> **SHORT EXERCISE**
Retype the material from the line containing "Task: Show more" through the end of the material, both ends included, and leave the pictures out of your answer.

> **DATA SUPPLIED**

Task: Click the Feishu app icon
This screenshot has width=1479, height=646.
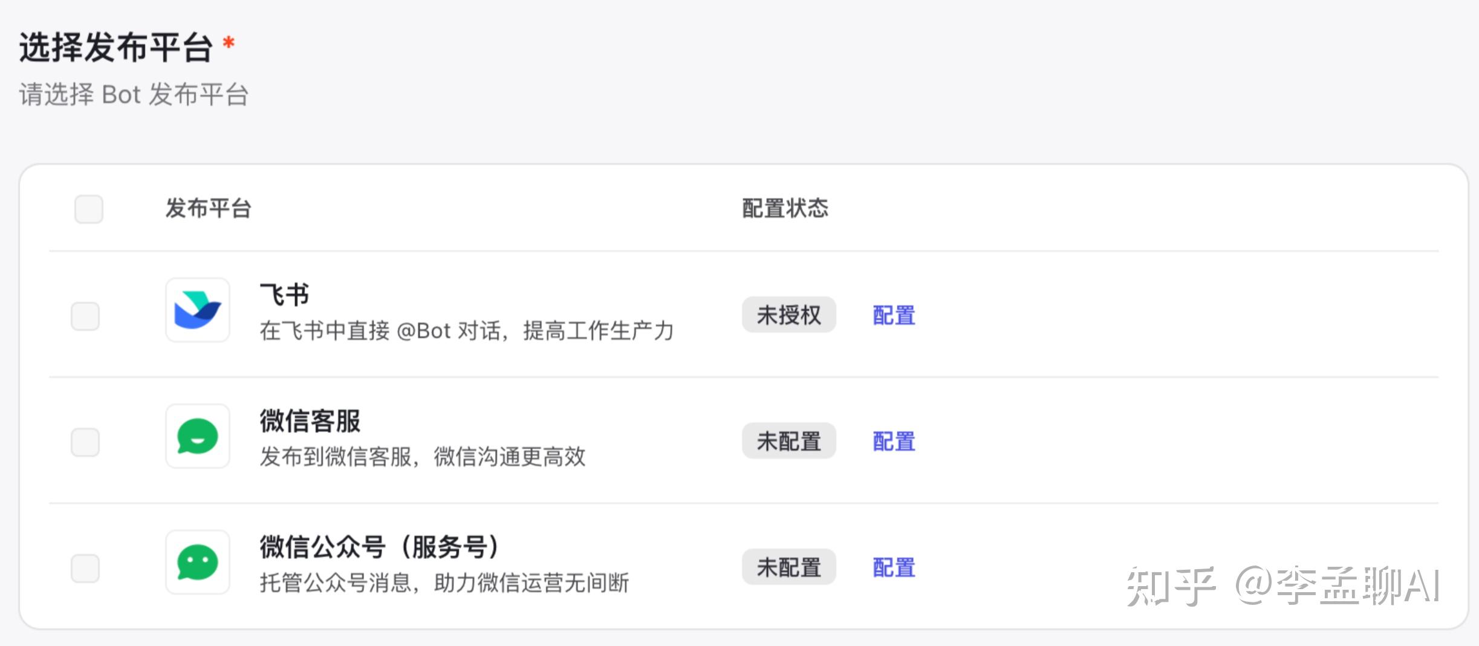Action: tap(197, 310)
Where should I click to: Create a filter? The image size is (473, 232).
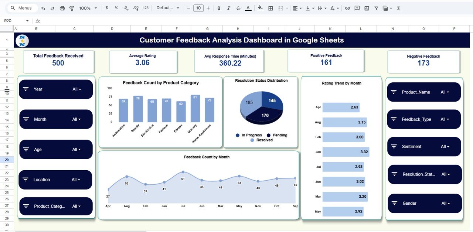376,7
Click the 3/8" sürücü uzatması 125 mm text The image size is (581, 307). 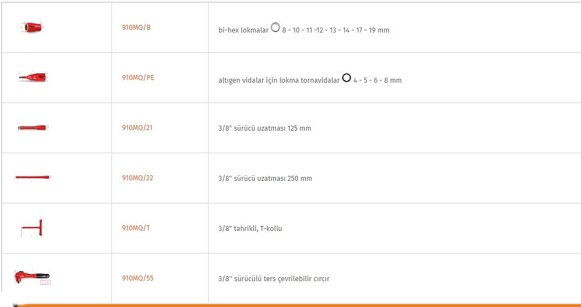pyautogui.click(x=264, y=128)
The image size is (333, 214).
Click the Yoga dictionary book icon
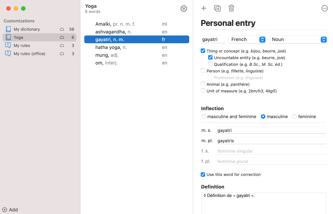tap(8, 37)
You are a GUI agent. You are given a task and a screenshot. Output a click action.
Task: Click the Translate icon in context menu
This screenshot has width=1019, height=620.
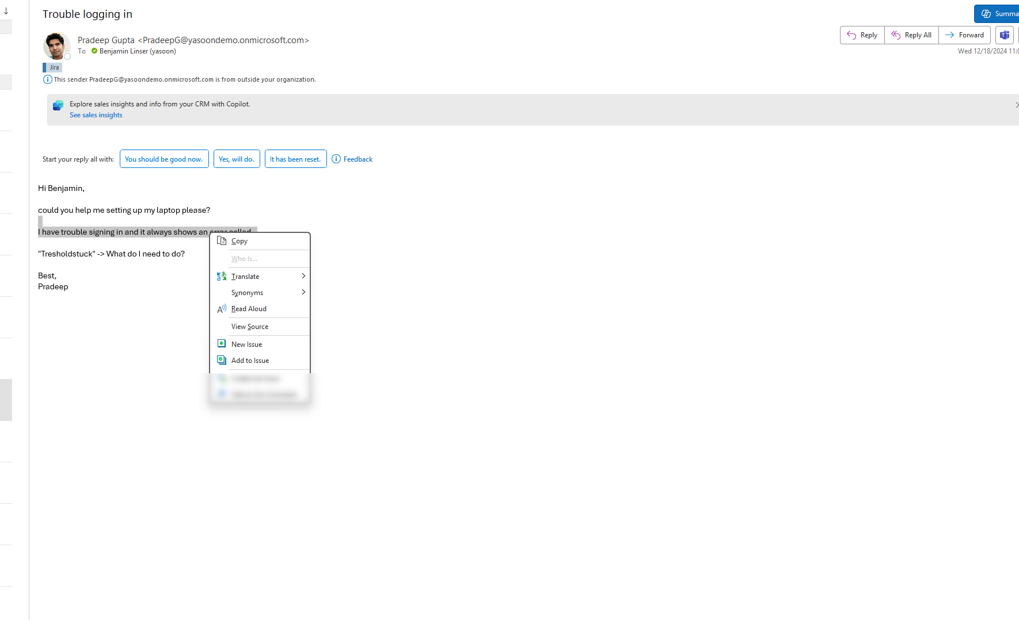point(222,277)
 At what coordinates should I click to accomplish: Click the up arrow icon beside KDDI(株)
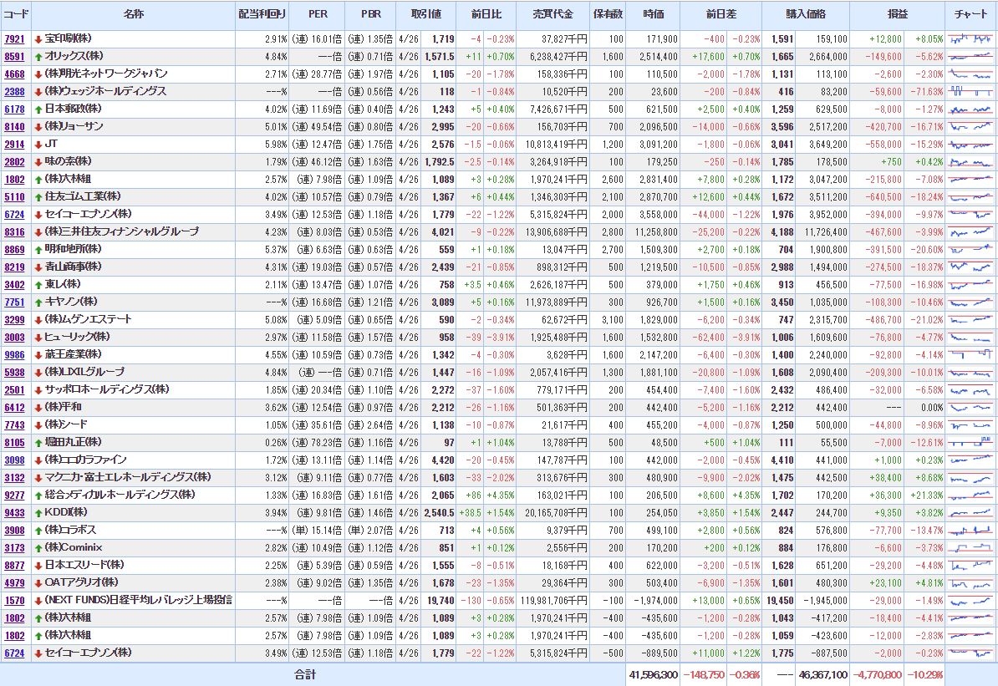[x=38, y=512]
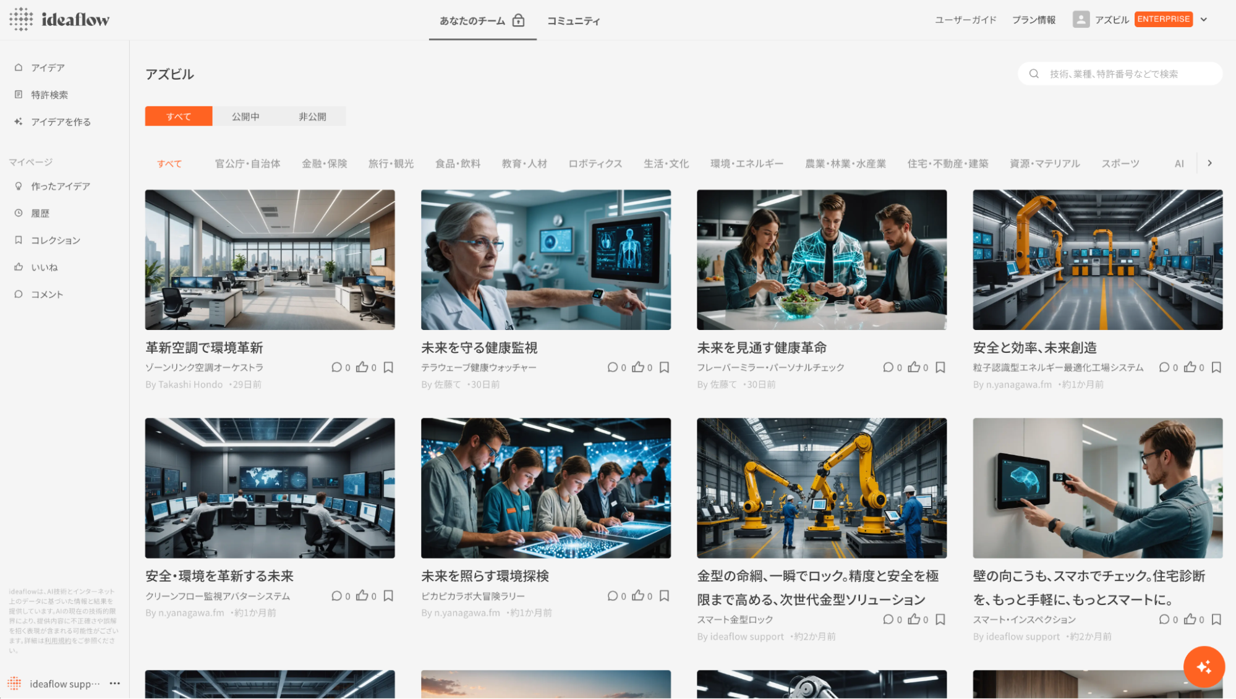The height and width of the screenshot is (699, 1236).
Task: Select the ロボティクス category filter
Action: click(595, 164)
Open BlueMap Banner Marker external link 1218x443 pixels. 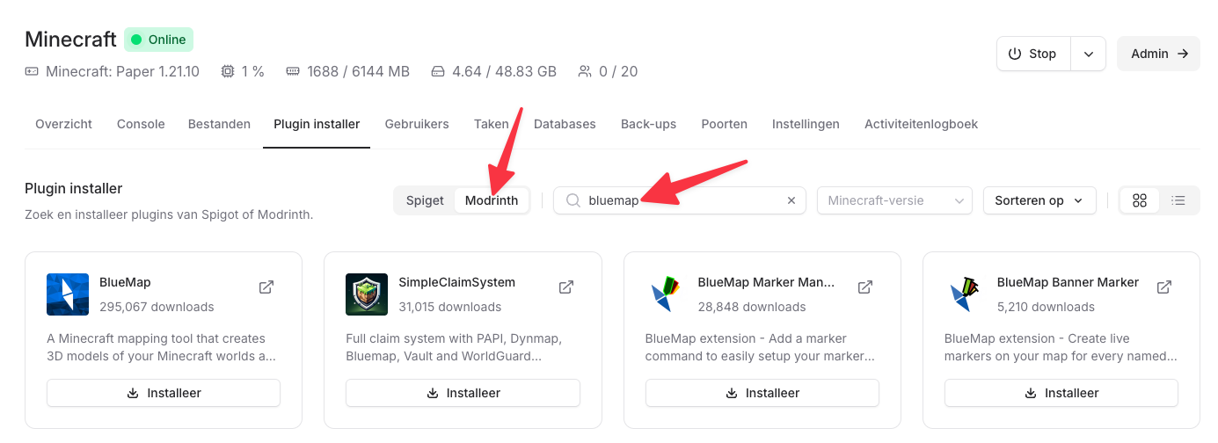pos(1164,287)
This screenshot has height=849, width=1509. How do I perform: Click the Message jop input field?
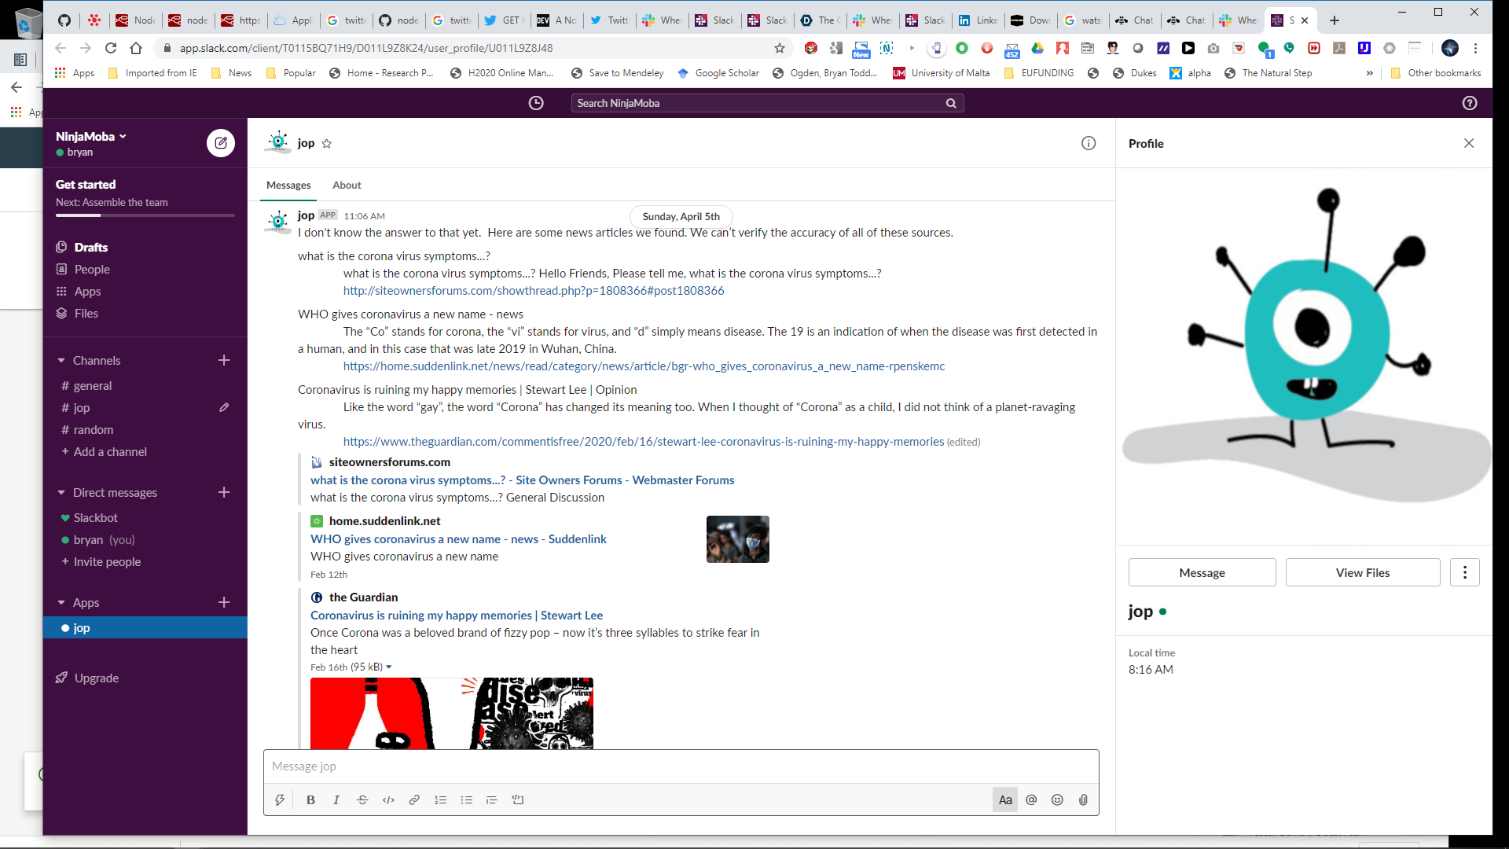tap(681, 766)
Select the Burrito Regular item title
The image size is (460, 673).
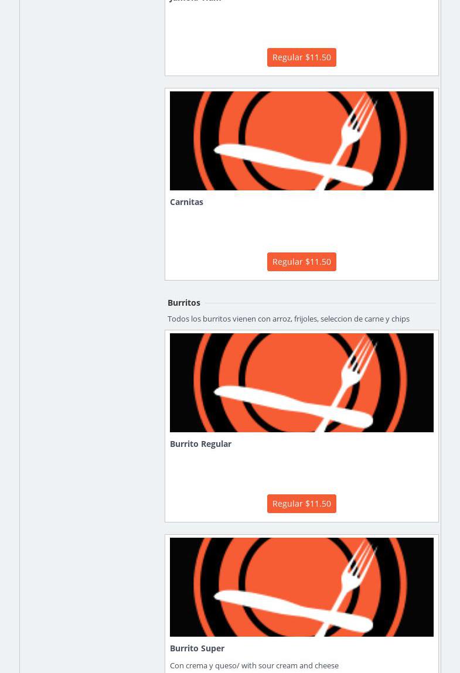point(200,444)
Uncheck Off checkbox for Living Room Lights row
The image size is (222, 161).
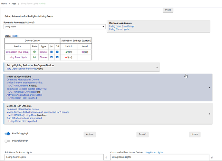tap(57, 57)
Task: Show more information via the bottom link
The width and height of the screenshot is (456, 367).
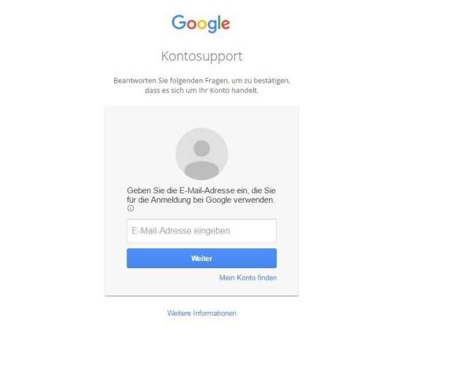Action: click(201, 314)
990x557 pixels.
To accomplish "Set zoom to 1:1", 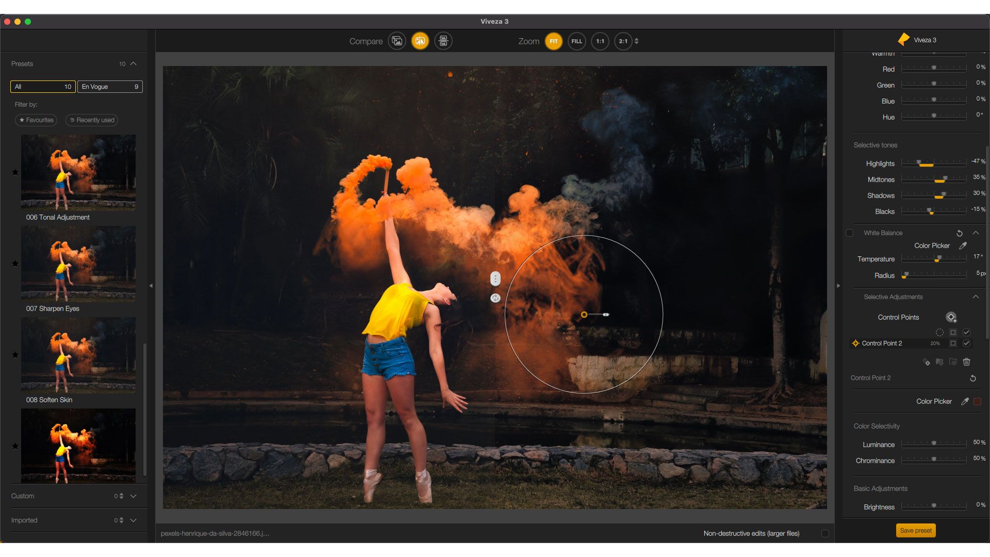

> **SOLUTION TO THIS EXERCISE**
Task: Show more information via the bottom link
The width and height of the screenshot is (456, 367).
Action: click(201, 314)
990x557 pixels.
To accomplish "Set zoom to 1:1", 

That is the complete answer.